St. Albert businessman earns university distinction
By: Susan Jones
| Posted: Wednesday, Apr 09, 2014 06:00 am
Family connections have always been important to Jim Hole, but this week, as it was announced that he will be honoured with the UAlberta Advocate Award, he couldn’t help but pay tribute to his parents, Lois and Ted Hole, but also to his paternal grandmother.
“My grandmother on my dad’s side was from England. I believe she was a seamstress and never had the opportunity to go to university. But somehow she instilled in all of her children and grandchildren that education was critical,” Jim Hole said.
Every one of Grandma Hole’s nine children graduated from the University of Alberta, and when they did, their photos were proudly displayed in her home. Jim Hole still remembers puzzling over the graduation gowns depicted in the photos.
“My earliest memories are of going to my grandparents’ house in Edmonton and seeing the photos of all her nine children in their funny gowns. Their graduation photos were on the wall from the oldest to the youngest,” he recalled.
Jim Hole followed in his father Ted’s footsteps and earned his own degree in agriculture in 1979. He also followed his father’s example of volunteering as a University alumni member.
This is the second year the UAlberta Advocate Award will be presented. It recognizes a person (or team) who contributes personally to the university experience or makes life better for faculty, staff or students. Nominees typically are people who give of their time, expertise and passion to advance the University of Alberta and higher education. Through their work with the university, they enhance the reputation and raise the profile of the university and strengthen its connection to the community.
In 2001 Hole began working closely with the university, when he was recruited to the alumni council as representative from the agriculture faculty. He served for three years as alumni council president, including during the university’s centenary year in 2008. He was named honorary centenary co-chair with president Samarasekera and served on both the university senate and the Board of Governors. Presently he serves on the Campus Open Spaces Master Plan committee.
“Jim Hole is a passionate and relentless advocate for the University of Alberta, following in the footsteps of his family. He has partnered with the university as a builder, participant and supporter, giving generously of his time, talents and resources,” said university communications associate, Beverly Betkowski.
All this volunteer work at the university was a responsibility that Hole took to heart, in addition to his work as a co-owner of Hole’s Greenhouses and Gardens.
“The University of Alberta did so much to broaden my own knowledge, not just in the sciences but in knowledge of the world. I believe it’s so important for people to go back to the campus to reconnect. When you go back and reconnect at homecomings, or as a volunteer, you get to see and talk to all those sharp students again. It becomes a new education and you are in that university buzz again,” he said.

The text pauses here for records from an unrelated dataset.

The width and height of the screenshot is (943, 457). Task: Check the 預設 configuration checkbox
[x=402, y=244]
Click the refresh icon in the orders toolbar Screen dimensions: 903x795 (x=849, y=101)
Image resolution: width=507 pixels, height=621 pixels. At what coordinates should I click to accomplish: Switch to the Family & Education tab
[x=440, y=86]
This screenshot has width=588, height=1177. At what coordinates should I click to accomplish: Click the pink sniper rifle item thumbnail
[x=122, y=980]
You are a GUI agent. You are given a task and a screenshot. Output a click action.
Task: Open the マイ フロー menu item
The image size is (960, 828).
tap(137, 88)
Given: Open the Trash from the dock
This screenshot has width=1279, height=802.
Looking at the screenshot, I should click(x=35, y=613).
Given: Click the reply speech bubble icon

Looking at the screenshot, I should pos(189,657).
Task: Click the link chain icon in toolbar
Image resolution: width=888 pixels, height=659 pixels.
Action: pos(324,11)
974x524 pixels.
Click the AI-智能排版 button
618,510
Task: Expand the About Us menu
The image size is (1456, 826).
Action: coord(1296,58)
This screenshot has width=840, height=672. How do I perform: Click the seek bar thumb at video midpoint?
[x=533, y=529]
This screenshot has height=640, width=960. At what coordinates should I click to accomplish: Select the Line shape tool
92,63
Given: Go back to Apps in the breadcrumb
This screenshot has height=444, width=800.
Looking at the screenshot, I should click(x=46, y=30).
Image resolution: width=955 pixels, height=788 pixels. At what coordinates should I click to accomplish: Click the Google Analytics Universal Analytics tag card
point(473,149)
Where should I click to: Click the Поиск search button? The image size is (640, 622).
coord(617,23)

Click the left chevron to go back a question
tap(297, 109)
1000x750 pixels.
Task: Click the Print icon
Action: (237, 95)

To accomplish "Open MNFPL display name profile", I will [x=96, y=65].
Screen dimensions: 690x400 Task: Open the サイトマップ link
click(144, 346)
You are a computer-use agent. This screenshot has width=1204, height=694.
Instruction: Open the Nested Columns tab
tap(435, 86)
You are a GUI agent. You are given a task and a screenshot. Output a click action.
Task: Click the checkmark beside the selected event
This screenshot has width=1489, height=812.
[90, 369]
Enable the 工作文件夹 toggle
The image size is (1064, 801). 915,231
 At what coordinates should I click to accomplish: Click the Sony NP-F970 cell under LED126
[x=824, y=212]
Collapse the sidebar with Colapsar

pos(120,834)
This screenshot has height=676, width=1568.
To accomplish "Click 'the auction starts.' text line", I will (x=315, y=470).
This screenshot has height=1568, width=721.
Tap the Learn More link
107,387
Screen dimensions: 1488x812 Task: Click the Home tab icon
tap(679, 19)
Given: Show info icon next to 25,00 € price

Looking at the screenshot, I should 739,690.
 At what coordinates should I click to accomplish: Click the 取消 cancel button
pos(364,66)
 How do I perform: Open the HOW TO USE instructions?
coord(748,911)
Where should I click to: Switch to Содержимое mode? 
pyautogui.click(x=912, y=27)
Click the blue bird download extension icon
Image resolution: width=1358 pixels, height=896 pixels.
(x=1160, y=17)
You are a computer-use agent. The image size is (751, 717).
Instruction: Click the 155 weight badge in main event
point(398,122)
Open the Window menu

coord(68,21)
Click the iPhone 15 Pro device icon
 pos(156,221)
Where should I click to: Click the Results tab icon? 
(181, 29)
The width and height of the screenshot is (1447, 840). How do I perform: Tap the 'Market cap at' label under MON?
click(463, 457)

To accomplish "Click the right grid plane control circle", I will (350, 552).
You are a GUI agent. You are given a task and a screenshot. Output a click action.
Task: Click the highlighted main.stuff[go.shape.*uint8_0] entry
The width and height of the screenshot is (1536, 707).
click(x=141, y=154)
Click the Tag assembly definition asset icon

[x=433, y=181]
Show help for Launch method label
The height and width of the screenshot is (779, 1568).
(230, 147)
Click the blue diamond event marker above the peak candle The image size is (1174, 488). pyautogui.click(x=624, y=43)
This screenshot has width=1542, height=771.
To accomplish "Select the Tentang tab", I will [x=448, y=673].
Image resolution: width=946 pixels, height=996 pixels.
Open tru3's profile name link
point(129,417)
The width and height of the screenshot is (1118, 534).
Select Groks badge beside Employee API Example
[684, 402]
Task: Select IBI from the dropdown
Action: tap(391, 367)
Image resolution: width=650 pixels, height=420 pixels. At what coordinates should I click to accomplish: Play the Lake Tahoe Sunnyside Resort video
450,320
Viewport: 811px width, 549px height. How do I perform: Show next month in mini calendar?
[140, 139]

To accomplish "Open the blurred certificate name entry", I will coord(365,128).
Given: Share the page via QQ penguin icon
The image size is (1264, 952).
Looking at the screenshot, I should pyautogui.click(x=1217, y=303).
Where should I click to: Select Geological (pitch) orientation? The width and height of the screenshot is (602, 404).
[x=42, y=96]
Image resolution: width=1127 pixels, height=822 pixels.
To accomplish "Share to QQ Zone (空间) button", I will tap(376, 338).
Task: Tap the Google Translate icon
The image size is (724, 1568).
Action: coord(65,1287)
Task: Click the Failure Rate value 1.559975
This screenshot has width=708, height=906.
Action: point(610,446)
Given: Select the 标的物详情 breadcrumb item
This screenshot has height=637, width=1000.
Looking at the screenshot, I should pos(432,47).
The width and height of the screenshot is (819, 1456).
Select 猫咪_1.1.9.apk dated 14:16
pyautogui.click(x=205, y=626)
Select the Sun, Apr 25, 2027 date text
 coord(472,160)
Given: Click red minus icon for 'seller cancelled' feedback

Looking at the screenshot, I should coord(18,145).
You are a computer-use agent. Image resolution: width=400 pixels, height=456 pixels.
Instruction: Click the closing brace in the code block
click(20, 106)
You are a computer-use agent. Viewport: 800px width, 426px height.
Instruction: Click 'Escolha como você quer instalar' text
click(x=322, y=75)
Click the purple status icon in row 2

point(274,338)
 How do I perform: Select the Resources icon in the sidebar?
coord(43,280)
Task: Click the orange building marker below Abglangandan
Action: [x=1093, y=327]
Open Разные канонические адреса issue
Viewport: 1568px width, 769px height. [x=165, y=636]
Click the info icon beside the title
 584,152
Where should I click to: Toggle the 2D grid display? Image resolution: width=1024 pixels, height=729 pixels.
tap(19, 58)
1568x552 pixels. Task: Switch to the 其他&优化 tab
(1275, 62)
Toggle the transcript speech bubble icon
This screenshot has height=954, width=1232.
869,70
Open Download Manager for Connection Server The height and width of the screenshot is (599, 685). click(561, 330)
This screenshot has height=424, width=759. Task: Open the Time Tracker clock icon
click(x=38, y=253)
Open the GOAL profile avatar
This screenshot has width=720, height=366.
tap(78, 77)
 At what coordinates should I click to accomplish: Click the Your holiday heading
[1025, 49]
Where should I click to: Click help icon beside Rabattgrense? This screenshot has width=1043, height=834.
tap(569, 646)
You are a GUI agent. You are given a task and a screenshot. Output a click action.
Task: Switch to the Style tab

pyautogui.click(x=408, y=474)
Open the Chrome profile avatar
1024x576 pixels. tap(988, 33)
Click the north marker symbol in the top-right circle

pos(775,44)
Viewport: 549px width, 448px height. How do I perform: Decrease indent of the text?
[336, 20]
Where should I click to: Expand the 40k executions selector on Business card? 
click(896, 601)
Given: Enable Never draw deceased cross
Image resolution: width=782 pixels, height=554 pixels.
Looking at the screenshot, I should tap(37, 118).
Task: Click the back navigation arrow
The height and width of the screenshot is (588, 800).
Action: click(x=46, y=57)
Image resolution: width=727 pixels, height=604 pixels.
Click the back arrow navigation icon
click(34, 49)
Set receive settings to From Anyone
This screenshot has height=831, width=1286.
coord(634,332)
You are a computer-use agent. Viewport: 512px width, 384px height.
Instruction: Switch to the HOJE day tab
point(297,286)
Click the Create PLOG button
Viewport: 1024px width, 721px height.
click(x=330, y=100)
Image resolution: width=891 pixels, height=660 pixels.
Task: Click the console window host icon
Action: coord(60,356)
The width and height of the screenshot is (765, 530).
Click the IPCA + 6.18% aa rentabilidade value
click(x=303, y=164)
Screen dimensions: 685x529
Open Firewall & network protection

He is proud of the ongoing accomplishments at the university and believes alumni should continue to support their alma mater. In that way, he said, the entire community is strengthened.
“The University of Alberta’s impact is on Edmonton, Alberta, Canada and the world. What is learned there impacts all our lives every day whether it’s medical research, research on the environment, or nutrition or obesity research or ways to find water for Africa. If you support the University of Alberta, it helps you,” Hole said.
The UAlberta Advocate Award, will be presented May 13 at a noon hour ceremony at Edmonton city hall, and the public is invited.